Then, in the tenth century Hijri, the kings of northern Europe rebelled against the authority of Rome in the name of newly-founded Protestant sects, while the kings of southern Europe continued to remain Catholic, loyal to the Roman Church. The subsequent settlements that became known as the Peace of Westphalia prompted Europe’s devolution into different countries and sects. By the twelfth century Hijri, Christian Europe wholly lacked a powerful central authority that could counter the materialist uprising. Moreover, the hypocrisy of the Christian ruling elite had become fully exposed, pointing to their corruption, rapaciousness, oppression and exploitation, in complete contradiction to their professed Christianity. The political agenda of the materialist insurgency resonated deeply with Europe’s peoples.

Meanwhile, Christian Europe’s key intellectual flaw was to adopt the erroneous thinking method of Greek Rationalism and to falsely employ its method of syllogistic logic to provide intellectual justification for the Christian creed. Syllogistic logic is a valid style of thinking but not in creedal matters as it is only capable of producing speculative (Arabic: dhanni) results in regards to thoughts about life. The creed must be established firmly, only on what is definitive (Arabic: qat’i), as it must form a permanent, indisputable and unchanging basis on which to build culture, lifestyle and civilisation. Using syllogistic logic, Christians developed a number of so-called ‘proofs’ for their most fundamental creedal issue, the existence of the Creator.

Meanwhile, using the same technique of syllogistic logic, materialist thinkers issued their own ‘proofs’ of the world as self-sustaining and eternal and not in need of a Creator. They took, for example, arguments developed by the rejected philosophers amongst Muslims who alleged that creation of something temporal by something eternal is a logical impossibility. It did not occur to them that such a claim only really made sense within the framework of a Greek pantheistic notion of divinity as a mechanical first mover in a deterministic universe. Materialists try to portray themselves as ‘atheists’, far above religious belief. But in fact, they follow the worst of religions, the most vulgar polytheism that attributes the divine qualities of eternity and self-subsistence to this earthly material creation. The polytheists of Makkah who falsely associated gods with Allah (swt) were superior to these pagan materialists; at least the disbelievers of Makkah believed in a Creator.

The Western Compromise with Materialism

Unable to intellectually defeat the materialist threat, Christian thinkers turned instead to a defensive approach that would function as a compromise between Christianity and materialism. In the Twelfth Century Hijri, Christian thinkers replaced Greek Rationalism with Western Empiricism, which rigidly limits what can be known with certainty to sense perception alone. This eliminated religious discussion from the intellectual domain.

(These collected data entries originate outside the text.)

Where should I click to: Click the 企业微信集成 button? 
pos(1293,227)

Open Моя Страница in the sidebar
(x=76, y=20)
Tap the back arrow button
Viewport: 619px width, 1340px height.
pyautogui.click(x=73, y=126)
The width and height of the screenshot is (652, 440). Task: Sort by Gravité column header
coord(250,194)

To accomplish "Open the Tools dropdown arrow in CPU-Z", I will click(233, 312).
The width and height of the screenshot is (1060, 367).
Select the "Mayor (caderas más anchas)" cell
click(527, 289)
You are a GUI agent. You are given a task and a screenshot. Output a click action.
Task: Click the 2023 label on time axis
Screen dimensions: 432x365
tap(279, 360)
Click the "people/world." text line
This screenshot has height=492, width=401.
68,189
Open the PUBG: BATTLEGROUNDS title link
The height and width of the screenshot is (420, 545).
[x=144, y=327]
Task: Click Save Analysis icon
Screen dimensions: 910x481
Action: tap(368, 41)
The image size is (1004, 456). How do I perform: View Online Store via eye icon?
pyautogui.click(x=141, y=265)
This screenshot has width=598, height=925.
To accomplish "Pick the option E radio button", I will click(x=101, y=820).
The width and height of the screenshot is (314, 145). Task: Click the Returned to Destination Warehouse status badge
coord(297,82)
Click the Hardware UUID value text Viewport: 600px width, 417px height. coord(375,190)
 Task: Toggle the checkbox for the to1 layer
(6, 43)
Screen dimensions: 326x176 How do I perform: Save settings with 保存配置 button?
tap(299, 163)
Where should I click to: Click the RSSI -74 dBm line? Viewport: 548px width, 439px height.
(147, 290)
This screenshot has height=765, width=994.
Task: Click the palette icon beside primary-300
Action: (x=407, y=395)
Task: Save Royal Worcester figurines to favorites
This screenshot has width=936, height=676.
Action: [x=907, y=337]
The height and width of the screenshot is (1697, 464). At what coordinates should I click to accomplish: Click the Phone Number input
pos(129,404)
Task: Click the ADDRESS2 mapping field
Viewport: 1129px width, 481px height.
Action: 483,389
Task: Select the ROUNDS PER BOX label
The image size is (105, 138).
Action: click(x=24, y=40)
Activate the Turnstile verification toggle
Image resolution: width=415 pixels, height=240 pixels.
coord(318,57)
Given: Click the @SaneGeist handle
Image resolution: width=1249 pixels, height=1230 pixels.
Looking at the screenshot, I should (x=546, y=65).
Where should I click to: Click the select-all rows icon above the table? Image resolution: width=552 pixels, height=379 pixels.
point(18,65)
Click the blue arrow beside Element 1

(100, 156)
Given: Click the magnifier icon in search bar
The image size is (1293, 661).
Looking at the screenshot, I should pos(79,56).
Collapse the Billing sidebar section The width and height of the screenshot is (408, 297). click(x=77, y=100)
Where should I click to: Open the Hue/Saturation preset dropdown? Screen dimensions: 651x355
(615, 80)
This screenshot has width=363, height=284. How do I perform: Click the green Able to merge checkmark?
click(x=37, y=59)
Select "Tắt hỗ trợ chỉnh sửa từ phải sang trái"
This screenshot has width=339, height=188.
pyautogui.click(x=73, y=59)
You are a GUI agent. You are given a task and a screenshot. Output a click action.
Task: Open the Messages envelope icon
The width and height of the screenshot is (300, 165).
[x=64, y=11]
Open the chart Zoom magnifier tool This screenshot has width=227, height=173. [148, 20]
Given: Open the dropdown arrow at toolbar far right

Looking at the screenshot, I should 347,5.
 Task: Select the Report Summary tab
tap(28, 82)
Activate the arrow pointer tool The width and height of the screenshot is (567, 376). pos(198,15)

Christian thinkers did this not to bring any harm to their religion but to only secure it from intellectual attacks by the materialists. They considered belief in the Creator to be an obvious and intuitive matter that the intellectualisations of the materialists had needlessly confused. Western Empiricism did succeed in ending the public debate over the existence of the Creator. But the further consequence of this compromise was that it also resulted in the separation of religion from life. The West had effectively replaced Christianity with a new creed. According to this new Western creed, only the life of this world can be known with certainty; that which is beyond this world should not be given any consideration when organising man’s affairs in this world. The understanding of what lies beyond this world is left to every person to determine for themselves individually.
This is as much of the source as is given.